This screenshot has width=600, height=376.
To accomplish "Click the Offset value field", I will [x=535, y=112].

——

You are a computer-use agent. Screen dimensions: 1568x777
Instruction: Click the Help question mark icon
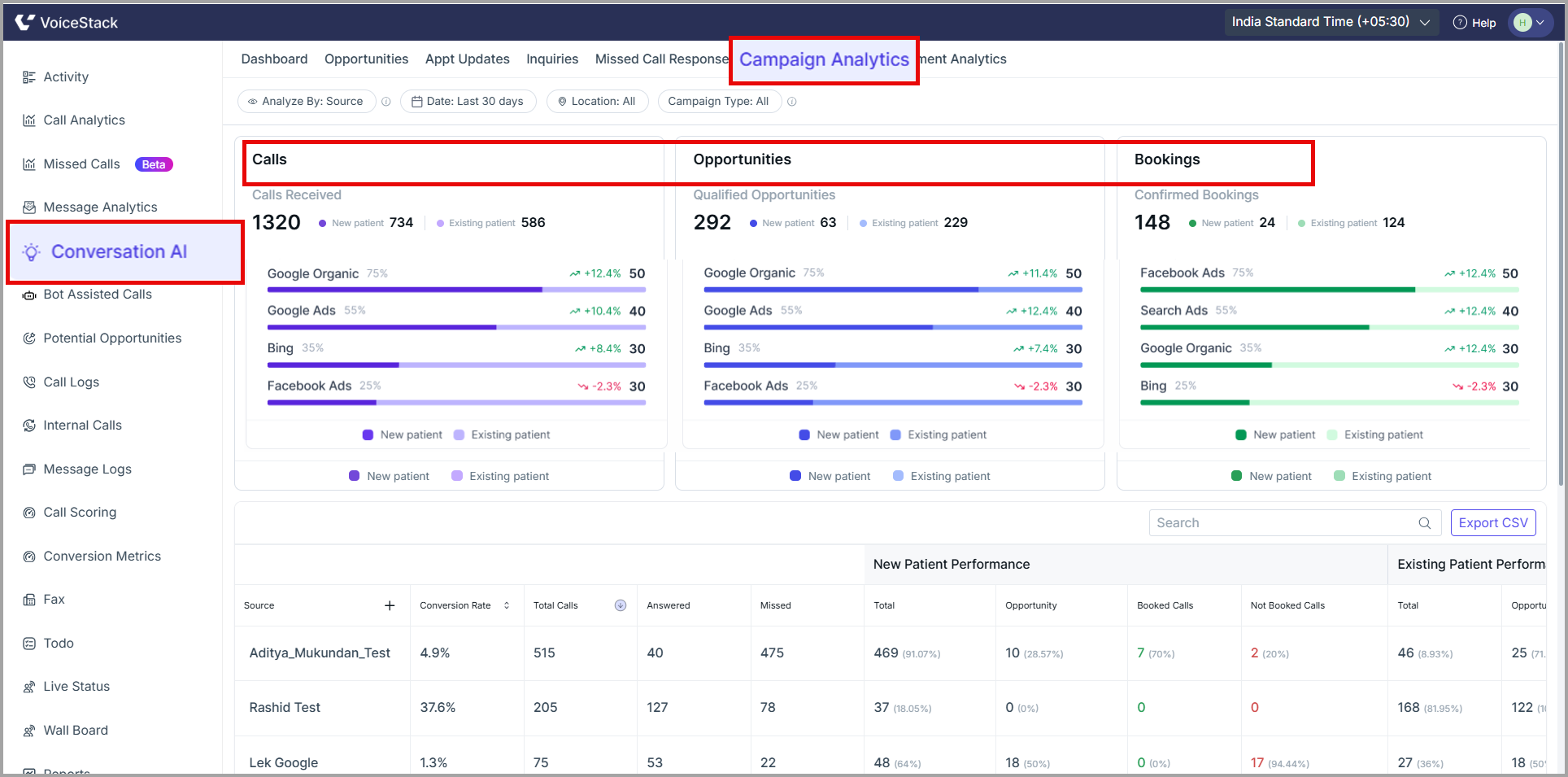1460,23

——

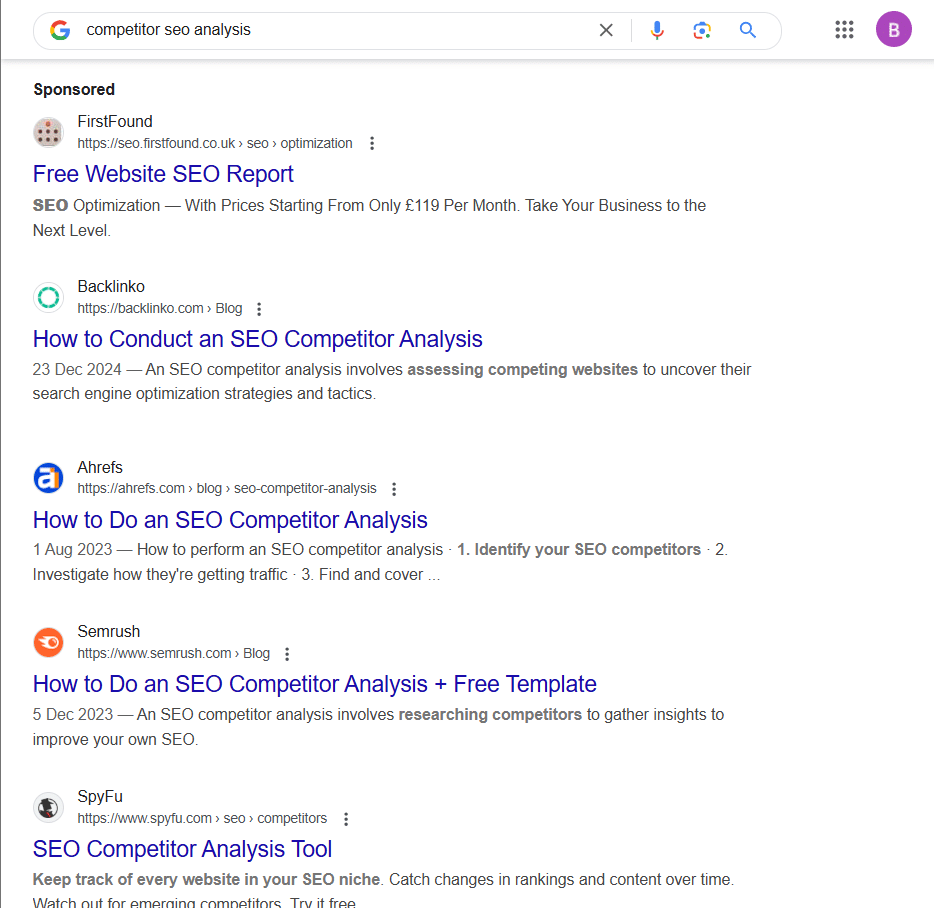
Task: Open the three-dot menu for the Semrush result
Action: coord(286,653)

——

Required work:
Copy the lines starting with the one containing "This screenshot has width=600, height=376." and ending with the one containing "will [x=535, y=112].", both included. Reproduce them exactly.

Solved problem:
This screenshot has width=600, height=376.
To accomplish "Click the Offset value field", I will [x=535, y=112].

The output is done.